What you have to do
What to return is the tail of the data, from the line that contains "Museum of the History of Science (643, 1700)" down to the last line, copied exactly.

(Extracted data entries)
_ _ _ _ _

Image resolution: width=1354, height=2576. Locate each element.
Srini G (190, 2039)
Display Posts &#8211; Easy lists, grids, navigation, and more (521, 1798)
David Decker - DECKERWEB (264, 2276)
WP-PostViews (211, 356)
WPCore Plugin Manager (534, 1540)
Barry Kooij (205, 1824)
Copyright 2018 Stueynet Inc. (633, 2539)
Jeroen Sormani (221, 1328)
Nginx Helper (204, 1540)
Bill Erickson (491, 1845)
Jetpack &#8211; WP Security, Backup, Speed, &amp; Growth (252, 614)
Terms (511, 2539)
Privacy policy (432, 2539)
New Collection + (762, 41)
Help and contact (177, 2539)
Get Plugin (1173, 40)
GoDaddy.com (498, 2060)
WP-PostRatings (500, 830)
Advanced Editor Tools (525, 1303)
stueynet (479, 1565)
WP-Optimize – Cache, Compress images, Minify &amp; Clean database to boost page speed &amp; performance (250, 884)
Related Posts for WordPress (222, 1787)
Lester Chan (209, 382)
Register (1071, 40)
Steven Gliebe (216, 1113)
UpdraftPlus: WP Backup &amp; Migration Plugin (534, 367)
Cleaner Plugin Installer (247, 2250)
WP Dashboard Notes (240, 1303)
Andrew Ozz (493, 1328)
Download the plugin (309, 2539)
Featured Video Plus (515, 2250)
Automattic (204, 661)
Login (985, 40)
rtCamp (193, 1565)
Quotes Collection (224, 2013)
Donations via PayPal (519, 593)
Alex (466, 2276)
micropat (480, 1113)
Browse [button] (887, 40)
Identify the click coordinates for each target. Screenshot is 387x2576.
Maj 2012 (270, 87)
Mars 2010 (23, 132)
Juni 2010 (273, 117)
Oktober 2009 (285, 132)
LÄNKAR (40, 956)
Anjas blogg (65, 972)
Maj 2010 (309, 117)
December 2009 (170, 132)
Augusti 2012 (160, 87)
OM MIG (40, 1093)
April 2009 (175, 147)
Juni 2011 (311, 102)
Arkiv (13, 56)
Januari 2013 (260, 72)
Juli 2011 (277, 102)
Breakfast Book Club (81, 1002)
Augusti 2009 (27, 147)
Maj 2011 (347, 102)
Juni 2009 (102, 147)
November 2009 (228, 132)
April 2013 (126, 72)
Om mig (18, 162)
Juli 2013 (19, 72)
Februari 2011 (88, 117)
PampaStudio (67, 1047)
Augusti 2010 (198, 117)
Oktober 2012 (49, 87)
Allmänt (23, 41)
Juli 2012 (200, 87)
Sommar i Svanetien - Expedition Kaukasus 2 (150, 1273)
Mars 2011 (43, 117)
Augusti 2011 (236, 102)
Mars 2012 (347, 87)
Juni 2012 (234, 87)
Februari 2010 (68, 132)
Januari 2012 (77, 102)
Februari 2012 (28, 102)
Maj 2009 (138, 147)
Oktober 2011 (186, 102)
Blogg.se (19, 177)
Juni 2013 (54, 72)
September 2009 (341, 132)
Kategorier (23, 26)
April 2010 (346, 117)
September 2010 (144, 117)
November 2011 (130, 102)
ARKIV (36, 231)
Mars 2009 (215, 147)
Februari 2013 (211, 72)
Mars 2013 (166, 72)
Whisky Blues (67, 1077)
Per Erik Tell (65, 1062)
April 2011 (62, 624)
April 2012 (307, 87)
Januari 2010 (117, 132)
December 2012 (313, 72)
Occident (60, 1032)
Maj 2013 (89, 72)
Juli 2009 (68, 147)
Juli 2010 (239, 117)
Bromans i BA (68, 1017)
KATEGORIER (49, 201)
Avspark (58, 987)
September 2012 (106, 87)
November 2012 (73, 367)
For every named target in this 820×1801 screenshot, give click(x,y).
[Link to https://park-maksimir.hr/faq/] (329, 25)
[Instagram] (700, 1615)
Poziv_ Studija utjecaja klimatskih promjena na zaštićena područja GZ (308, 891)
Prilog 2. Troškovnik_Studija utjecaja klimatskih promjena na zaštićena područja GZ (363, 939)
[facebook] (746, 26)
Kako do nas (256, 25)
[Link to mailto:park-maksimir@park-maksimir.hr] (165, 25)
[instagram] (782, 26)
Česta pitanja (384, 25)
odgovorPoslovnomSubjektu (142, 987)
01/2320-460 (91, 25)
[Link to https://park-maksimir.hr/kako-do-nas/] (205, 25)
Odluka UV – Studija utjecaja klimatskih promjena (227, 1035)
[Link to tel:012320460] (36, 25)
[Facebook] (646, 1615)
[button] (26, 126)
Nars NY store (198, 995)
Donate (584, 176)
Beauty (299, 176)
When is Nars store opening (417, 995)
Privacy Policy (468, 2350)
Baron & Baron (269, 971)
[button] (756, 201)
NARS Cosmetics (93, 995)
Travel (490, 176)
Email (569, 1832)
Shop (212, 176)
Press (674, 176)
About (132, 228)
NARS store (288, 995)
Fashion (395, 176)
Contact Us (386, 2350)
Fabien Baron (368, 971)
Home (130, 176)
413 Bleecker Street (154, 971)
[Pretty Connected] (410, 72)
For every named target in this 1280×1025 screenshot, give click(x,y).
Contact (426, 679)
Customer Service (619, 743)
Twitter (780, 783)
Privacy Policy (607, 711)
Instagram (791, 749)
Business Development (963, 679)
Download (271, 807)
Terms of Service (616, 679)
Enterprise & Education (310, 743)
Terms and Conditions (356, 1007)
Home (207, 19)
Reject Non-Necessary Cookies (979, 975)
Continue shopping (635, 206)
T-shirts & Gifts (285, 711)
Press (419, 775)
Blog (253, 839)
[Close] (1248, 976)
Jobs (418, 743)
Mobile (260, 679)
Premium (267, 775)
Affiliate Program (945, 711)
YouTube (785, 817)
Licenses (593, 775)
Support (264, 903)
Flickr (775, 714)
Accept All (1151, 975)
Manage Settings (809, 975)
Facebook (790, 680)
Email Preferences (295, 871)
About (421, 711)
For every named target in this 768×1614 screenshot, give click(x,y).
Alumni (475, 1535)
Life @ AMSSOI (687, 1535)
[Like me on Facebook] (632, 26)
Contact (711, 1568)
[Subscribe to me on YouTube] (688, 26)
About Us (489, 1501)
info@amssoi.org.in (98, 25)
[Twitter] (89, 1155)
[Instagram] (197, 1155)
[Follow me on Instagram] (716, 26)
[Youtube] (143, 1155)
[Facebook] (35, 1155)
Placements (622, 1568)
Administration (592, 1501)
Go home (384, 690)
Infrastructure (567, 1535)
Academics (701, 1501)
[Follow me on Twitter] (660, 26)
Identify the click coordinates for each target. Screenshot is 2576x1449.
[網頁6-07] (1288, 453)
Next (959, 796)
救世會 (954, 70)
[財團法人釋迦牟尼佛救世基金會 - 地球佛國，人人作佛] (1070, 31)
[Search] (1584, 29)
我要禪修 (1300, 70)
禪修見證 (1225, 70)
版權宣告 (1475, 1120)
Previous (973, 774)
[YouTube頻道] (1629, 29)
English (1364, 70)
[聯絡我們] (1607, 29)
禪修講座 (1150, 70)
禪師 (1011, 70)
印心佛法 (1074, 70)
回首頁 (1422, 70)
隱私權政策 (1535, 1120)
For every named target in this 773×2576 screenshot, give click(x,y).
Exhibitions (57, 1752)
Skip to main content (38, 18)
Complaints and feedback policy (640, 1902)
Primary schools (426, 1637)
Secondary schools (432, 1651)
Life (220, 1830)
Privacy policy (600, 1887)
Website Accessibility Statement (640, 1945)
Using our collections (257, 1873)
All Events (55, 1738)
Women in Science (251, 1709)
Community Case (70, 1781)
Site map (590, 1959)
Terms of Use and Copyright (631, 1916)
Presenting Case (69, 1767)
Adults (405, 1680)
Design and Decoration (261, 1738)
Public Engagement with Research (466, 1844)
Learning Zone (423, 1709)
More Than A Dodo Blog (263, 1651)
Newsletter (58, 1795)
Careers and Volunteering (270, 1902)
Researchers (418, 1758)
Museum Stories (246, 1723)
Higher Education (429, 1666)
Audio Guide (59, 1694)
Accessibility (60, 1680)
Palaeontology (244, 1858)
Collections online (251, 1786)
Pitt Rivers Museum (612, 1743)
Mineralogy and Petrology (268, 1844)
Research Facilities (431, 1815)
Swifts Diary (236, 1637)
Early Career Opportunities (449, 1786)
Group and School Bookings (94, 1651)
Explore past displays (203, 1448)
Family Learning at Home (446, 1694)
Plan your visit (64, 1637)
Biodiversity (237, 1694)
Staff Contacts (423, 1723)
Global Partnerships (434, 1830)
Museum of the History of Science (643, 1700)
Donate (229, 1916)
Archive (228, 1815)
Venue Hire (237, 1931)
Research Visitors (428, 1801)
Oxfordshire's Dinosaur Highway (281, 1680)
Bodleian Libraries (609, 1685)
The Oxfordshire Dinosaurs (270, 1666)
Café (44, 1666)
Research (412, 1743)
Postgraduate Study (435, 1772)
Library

_ _ _ _ _

Response to the exercise
Museum of the History of Science (643, 1700)
Donate (229, 1916)
Archive (228, 1815)
Venue Hire (237, 1931)
Research Visitors (428, 1801)
Oxfordshire's Dinosaur Highway (281, 1680)
Bodleian Libraries (609, 1685)
The Oxfordshire Dinosaurs (270, 1666)
Café (44, 1666)
Research (412, 1743)
Postgraduate Study (435, 1772)
Library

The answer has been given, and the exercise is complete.